Interesting, I've been thinking it's like &'static _. In what ways is it not?

I think function pointers are a little unique in that there are effectively 2 different "load" operations, call vs load instructions. I think for an instructions view you would want a fat pointer, for a call view you can get by with a thin pointer since the function is responsible for detecting its own exit and returning.

I slowly figured that out during this thread and that clarifies a lot :slight_smile:

You can't get at the _, you can't make it a &'local _, you can't coerce it to &Fn(), you can't pass it to

fn foo<F: Fn()>(f: &F) {}

This implementation doesn't apply to it

impl<F: Fn()> MyTrait for &F {}

Things like that.

That's precisely what AVR is. Code is in flash, but you can not just go and write anything there, you need special dance for that. And pointers to flash even have different sizes from pointers to RAM!

Or AArch64 code is in the same address space as data, but you can not even read it in default configuration, only execute!

And on iOS your code is not in ROM but you can not create new code except by signing your binaries on Apple's servers!

I'm not sure attempts to treat code as data would make things “easier to understand”, on the contrary, they may end up making things worse.

We are long past times where Wheeler jump and self-modifying code were the norm, on today's hardware trying to pretend that code and data are interchangeable brings nothing but grief.

As with most Rust's “design mistakes” it's result of the trade-off. And I'm not even sure attempting to “fix it” would clarify more than confuse.

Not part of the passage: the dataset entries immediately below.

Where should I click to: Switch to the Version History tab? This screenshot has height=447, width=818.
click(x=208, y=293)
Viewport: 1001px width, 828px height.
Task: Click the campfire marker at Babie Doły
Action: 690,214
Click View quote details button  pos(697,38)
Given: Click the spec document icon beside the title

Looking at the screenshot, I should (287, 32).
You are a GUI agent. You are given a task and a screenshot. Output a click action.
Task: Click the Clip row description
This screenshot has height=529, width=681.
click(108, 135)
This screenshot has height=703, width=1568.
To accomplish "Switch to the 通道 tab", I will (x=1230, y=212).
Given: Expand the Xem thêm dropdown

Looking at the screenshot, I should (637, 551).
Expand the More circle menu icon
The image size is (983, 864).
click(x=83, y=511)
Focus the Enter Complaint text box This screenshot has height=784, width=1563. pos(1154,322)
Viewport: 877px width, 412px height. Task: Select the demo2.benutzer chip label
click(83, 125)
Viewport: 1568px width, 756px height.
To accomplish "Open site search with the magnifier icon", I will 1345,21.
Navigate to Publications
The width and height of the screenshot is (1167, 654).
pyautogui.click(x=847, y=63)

It would make certain things easier but certain other things harder, too.

Even on popular platforms there are a difference: far pointers to data don't exist in x86-64 mode, but far pointers to code do exist (and they even may send you from x86-64 mode to 32bit “compatible” mode).

Although I'm not sure if Rust compiler support these.


It's still pretty unavoidable in some areas, e.g. JITs, which Apple only prohibits (except for themselves!) to enforce its monopoly. But even in the AOT world, patching instructions is what a linker does.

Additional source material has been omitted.